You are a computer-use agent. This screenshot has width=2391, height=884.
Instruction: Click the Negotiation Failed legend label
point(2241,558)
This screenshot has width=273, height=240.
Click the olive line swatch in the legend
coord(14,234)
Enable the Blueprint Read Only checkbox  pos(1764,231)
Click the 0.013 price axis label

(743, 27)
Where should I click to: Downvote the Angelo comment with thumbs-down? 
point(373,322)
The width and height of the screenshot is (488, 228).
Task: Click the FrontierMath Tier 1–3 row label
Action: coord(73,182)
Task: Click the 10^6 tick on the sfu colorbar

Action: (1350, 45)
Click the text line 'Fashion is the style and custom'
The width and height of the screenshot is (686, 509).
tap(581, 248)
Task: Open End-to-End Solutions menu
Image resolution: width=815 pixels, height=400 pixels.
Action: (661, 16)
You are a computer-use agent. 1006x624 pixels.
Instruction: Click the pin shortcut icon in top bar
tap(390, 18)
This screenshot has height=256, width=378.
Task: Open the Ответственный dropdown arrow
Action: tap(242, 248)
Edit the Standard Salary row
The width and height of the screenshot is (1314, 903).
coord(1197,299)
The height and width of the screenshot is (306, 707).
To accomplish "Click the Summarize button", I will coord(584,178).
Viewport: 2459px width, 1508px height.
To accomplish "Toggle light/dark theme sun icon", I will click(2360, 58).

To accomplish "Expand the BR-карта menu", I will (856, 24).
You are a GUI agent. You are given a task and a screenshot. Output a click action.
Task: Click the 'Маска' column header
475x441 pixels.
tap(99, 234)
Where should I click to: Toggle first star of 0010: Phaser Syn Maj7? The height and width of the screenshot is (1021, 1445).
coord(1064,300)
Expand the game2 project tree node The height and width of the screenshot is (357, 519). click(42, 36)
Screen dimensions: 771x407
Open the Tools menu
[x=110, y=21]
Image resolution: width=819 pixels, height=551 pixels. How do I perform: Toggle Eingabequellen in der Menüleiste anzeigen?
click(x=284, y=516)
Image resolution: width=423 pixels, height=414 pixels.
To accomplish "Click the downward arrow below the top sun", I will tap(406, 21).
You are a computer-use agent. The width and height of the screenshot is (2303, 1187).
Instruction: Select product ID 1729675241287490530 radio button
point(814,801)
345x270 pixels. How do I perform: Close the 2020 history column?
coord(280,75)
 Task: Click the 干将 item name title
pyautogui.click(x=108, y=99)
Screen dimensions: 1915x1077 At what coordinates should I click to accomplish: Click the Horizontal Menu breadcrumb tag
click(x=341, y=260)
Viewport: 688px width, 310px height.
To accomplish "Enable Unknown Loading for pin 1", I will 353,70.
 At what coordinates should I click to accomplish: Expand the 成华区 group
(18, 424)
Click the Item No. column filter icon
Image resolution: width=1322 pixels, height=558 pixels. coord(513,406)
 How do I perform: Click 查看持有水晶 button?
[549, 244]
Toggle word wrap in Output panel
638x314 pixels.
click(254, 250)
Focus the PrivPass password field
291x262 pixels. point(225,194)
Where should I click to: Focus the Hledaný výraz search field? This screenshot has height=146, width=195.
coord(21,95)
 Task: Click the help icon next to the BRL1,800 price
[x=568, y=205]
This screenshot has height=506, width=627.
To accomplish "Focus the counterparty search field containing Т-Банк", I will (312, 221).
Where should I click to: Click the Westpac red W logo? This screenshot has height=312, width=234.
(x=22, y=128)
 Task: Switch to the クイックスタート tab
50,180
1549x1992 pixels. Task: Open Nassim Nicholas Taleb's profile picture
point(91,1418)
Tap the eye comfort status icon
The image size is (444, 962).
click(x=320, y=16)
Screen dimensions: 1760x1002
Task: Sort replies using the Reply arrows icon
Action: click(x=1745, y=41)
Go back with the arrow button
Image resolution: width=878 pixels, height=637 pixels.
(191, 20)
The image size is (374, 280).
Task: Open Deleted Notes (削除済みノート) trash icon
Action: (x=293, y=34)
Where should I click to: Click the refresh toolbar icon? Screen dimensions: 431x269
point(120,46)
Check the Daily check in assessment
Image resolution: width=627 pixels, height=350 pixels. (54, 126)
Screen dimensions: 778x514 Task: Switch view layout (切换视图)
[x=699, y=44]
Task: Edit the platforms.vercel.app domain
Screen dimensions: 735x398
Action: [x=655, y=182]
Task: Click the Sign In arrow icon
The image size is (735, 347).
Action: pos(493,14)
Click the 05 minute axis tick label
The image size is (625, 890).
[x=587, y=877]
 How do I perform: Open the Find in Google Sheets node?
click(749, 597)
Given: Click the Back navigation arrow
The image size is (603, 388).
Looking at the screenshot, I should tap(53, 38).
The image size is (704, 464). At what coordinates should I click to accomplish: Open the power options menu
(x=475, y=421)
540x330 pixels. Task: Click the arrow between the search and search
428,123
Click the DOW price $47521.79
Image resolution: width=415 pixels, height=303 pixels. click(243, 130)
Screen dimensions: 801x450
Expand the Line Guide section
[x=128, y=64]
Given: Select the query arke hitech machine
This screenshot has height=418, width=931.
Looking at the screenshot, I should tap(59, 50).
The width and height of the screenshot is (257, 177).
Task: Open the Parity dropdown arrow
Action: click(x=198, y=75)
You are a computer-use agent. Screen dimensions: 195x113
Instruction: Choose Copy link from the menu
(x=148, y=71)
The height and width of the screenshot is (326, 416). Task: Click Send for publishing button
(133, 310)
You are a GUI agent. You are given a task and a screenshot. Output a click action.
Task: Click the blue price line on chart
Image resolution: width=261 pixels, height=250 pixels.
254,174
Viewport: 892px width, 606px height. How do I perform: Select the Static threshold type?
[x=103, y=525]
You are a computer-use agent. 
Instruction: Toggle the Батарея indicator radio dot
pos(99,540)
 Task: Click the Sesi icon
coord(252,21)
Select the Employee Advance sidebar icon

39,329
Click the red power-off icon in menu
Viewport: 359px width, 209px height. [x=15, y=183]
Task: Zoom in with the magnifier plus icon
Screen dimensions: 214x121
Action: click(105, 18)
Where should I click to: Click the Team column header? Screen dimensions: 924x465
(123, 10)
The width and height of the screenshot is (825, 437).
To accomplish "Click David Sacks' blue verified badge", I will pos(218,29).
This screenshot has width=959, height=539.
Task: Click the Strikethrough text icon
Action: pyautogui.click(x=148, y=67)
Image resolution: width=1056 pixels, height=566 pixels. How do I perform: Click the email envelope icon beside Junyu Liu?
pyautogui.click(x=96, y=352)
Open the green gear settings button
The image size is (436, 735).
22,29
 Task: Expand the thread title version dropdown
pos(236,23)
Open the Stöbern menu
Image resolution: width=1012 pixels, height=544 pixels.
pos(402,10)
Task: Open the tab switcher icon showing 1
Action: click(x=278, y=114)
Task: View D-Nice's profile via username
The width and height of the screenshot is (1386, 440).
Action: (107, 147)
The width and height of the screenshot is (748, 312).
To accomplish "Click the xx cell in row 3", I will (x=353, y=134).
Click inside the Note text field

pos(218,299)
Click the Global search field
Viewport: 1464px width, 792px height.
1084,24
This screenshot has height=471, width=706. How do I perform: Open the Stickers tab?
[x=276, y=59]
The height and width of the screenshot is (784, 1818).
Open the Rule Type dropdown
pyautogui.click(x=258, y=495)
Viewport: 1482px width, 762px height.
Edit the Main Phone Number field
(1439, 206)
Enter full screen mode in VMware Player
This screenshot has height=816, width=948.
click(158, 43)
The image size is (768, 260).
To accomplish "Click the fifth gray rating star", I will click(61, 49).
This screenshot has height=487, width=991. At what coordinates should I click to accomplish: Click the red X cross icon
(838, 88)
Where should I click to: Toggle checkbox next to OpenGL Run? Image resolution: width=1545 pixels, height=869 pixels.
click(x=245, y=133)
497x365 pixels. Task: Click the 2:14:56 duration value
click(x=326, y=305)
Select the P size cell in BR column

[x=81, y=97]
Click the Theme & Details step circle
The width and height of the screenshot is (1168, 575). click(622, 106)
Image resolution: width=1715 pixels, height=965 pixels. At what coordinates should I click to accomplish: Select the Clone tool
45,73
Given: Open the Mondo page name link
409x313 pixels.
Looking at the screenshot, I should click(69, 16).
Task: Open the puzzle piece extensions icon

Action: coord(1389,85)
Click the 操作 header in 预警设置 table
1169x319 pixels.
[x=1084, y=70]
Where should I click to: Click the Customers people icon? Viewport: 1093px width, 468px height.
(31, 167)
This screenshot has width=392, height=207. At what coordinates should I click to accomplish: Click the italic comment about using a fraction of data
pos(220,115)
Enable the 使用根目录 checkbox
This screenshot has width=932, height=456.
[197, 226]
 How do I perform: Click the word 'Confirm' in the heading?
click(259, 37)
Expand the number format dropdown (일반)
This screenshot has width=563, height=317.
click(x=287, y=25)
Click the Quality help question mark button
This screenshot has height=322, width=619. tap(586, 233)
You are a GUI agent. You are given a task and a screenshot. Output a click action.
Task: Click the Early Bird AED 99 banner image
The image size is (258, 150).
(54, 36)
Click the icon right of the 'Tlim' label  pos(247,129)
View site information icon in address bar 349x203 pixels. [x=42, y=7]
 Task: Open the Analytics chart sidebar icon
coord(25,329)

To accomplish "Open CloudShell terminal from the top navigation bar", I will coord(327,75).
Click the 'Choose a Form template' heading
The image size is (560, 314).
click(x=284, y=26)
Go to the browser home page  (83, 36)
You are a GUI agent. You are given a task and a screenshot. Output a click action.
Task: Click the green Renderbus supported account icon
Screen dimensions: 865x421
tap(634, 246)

*To do*.
Copy out the items from the very beginning through the line containing "Action: (661, 16)", including that line.

*Written response*.
You are a computer-use agent. This screenshot has width=2391, height=884.
Instruction: Click the Negotiation Failed legend label
point(2241,558)
This screenshot has width=273, height=240.
Click the olive line swatch in the legend
coord(14,234)
Enable the Blueprint Read Only checkbox  pos(1764,231)
Click the 0.013 price axis label

(743, 27)
Where should I click to: Downvote the Angelo comment with thumbs-down? 
point(373,322)
The width and height of the screenshot is (488, 228).
Task: Click the FrontierMath Tier 1–3 row label
Action: coord(73,182)
Task: Click the 10^6 tick on the sfu colorbar

Action: (1350, 45)
Click the text line 'Fashion is the style and custom'
The width and height of the screenshot is (686, 509).
tap(581, 248)
Task: Open End-to-End Solutions menu
Image resolution: width=815 pixels, height=400 pixels.
Action: (661, 16)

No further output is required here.